Black women with advanced forms of breast cancer may not be getting the same kind of state-of-the-art care white women receive.
According to researchers from M.D. Anderson Cancer Center in Houston, TX, the survival rate for white women with the most deadly forms of the disease has risen steadily over the past couple of decades. Survival rates for black women have remained about the same.
The research was spurred by a study showing women receiving cutting-edge treatment at M.D. Anderson were surviving longer with advanced forms of the disease. The investigators speculated they’d find the same trend out in the community at large.
They were wrong. An analysis of federal data on breast cancer found the median survival for white women with advanced disease was 20 months in the years between 1988 and 1993, jumping to 22 months between 1994 and 1998 and to 27 months between 1999 and 2003.

* * * * * * * * *

» PROBLEMS TO SOLVE:
[1] In the breast cancer text, what was the median survival for white women with advanced disease in the years between 1999 and 2003?
[2] Rewrite the passage of the breast cancer text that begins at "The research was" and ends after "community at large.", putting "experimental" in place of "cutting-edge".
[3] Continue the breast cancer survival text from the point where it stops.

* * * * * * * * *

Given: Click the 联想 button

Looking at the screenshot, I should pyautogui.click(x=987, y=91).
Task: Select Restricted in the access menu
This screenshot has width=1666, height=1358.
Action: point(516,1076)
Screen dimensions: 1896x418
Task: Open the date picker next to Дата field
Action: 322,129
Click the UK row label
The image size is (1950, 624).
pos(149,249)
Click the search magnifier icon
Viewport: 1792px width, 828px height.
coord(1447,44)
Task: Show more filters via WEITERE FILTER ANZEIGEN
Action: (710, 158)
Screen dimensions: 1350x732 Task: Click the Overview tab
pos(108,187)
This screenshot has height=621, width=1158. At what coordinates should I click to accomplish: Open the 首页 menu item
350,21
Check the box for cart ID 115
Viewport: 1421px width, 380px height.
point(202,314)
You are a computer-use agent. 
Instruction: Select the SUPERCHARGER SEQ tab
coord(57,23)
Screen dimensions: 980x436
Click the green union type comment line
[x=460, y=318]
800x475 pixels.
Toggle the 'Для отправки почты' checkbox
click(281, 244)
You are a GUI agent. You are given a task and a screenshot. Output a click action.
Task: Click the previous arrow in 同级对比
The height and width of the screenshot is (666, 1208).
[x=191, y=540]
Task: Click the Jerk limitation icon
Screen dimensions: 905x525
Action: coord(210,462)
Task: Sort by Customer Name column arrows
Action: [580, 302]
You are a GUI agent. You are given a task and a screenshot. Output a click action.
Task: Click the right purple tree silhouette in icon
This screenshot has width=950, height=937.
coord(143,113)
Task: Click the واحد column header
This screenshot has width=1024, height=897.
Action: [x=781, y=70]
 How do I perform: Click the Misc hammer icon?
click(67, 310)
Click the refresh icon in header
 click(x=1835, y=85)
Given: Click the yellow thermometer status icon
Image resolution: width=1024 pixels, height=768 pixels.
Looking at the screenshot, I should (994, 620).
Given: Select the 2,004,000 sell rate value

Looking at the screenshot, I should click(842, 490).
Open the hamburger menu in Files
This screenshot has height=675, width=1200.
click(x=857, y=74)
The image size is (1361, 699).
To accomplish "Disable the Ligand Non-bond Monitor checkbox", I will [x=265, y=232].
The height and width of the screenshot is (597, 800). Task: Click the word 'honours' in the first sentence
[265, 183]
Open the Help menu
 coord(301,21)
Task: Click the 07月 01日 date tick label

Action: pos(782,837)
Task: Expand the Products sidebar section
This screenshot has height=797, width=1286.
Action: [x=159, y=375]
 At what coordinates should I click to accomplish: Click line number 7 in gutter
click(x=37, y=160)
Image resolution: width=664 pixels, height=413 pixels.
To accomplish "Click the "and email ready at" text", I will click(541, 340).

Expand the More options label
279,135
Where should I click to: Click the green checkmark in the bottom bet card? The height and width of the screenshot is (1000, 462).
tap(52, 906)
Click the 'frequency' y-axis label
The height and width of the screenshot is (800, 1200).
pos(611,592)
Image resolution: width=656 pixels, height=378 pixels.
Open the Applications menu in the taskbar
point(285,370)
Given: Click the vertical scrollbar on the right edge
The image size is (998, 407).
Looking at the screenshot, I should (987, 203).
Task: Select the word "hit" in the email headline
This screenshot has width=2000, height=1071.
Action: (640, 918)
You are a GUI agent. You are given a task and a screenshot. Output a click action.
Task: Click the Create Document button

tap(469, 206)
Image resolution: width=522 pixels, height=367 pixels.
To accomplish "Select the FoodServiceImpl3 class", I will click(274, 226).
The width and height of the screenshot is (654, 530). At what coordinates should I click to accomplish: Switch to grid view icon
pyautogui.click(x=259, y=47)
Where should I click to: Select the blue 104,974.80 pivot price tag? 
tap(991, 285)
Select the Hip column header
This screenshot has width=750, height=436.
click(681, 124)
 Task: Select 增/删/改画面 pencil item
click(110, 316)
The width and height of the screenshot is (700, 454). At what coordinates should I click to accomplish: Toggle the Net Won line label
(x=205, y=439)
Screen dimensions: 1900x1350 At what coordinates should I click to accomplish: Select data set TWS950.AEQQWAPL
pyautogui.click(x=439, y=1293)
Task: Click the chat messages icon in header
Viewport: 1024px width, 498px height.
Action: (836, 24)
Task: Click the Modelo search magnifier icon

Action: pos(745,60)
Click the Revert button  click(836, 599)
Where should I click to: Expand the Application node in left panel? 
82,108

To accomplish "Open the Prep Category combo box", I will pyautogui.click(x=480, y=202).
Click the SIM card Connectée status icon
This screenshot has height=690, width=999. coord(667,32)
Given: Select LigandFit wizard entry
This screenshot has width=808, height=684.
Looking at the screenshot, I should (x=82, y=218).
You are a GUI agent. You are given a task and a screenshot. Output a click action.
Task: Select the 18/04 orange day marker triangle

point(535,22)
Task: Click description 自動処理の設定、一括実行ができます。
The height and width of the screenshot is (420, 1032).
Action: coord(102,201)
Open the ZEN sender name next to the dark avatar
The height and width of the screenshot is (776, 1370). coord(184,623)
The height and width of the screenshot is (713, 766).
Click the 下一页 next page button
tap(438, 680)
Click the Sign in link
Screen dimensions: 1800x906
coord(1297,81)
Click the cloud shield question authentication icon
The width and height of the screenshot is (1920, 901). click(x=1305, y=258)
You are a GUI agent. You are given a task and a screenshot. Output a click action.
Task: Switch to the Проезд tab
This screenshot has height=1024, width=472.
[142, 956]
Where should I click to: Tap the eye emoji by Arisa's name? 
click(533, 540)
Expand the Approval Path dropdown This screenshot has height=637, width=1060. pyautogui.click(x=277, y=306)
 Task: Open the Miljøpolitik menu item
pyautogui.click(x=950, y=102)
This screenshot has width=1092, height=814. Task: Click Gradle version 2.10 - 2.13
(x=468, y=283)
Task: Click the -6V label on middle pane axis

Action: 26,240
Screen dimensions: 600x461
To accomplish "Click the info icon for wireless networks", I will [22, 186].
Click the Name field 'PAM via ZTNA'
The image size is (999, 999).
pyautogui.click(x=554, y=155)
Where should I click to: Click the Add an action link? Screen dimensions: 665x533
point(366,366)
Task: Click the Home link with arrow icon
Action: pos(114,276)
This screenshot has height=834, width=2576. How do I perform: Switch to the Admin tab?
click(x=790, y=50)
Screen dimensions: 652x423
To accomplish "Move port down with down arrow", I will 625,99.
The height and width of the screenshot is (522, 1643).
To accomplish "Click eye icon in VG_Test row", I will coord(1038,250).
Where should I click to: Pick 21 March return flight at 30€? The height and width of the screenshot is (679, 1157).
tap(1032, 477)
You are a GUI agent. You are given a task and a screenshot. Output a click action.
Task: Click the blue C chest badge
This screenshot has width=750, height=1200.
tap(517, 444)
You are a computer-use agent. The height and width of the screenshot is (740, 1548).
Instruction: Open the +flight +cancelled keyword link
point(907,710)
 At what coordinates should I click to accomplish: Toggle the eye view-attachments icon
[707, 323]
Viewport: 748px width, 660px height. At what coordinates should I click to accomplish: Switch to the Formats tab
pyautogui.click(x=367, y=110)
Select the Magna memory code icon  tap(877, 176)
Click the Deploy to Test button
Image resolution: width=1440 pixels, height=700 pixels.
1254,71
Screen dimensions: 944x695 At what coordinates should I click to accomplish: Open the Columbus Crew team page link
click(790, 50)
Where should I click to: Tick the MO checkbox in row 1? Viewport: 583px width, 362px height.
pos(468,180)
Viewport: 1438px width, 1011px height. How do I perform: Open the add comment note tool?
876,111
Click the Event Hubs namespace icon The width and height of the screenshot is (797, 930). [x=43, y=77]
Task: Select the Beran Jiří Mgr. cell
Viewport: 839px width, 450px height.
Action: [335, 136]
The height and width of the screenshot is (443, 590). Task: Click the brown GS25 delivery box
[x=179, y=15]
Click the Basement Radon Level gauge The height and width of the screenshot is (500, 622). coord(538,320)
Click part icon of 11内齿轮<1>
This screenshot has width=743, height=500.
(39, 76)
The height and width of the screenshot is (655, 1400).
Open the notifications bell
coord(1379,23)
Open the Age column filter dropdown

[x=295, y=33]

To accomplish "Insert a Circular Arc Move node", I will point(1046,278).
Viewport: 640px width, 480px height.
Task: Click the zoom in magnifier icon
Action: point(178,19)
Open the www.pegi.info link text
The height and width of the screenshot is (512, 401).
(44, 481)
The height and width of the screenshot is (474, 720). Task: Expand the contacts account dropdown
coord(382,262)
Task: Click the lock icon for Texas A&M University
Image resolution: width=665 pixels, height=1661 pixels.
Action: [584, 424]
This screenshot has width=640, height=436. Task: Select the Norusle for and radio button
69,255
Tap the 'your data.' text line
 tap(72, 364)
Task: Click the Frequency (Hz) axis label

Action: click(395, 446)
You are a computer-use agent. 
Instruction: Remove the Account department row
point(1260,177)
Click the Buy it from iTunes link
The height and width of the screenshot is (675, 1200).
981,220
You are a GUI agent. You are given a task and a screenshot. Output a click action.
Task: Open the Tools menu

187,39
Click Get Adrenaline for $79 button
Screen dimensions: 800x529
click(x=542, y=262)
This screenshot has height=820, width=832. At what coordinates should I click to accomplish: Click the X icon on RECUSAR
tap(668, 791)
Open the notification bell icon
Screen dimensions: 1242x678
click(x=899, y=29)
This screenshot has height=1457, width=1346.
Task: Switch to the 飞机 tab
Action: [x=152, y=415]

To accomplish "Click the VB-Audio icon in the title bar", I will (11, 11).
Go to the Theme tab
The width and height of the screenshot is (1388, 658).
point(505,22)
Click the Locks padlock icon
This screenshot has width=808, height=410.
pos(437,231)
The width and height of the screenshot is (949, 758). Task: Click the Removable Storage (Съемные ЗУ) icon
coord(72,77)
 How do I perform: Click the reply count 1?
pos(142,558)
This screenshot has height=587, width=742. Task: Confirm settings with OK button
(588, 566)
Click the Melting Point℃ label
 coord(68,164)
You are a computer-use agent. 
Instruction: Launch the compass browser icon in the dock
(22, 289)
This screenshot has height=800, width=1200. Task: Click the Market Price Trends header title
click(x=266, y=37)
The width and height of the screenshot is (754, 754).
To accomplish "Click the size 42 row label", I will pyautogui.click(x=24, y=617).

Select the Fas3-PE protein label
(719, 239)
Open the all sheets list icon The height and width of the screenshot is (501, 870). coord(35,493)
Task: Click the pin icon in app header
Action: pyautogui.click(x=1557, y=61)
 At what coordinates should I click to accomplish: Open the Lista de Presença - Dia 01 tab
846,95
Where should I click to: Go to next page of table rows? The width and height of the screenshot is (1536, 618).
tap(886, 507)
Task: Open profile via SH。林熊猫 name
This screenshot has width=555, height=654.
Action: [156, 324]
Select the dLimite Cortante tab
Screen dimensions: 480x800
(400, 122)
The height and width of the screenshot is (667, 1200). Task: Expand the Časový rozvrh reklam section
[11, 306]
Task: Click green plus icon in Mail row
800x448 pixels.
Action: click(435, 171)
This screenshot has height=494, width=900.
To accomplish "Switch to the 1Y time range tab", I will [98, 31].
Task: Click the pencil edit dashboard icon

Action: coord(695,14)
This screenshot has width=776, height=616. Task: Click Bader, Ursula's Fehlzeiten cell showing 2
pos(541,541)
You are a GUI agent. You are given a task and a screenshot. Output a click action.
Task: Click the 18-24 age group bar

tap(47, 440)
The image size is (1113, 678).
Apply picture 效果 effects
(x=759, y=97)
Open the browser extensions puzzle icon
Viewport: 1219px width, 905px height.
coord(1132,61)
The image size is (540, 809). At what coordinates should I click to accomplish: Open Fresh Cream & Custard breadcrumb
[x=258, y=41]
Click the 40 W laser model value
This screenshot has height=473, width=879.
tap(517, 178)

* * * * * * * * *

» RESPONSE LIST:
[1] 27 months.

[2]
The research was spurred by a study showing women receiving experimental treatment at M.D. Anderson were surviving longer with advanced forms of the disease. The investigators speculated they’d find the same trend out in the community at large.

[3]
The survival rate languished at around 16-17 months for black women throughout the study periods.
The researchers don’t believe biological differences between the races are causing the discrepancy. “We do not suspect that these statistics are due to the biology of the disease because we would not expect the biology to change over time,” study author Sharon Giordano, M.D., was quoted as saying. “It’s more likely due to socio-economic factors.”
Researchers say the answer is to focus more attention on public health policies aimed at ensuring black women have the same access to life-prolonging treatments, such as Herceptin and aromatase inhibitors, as whites.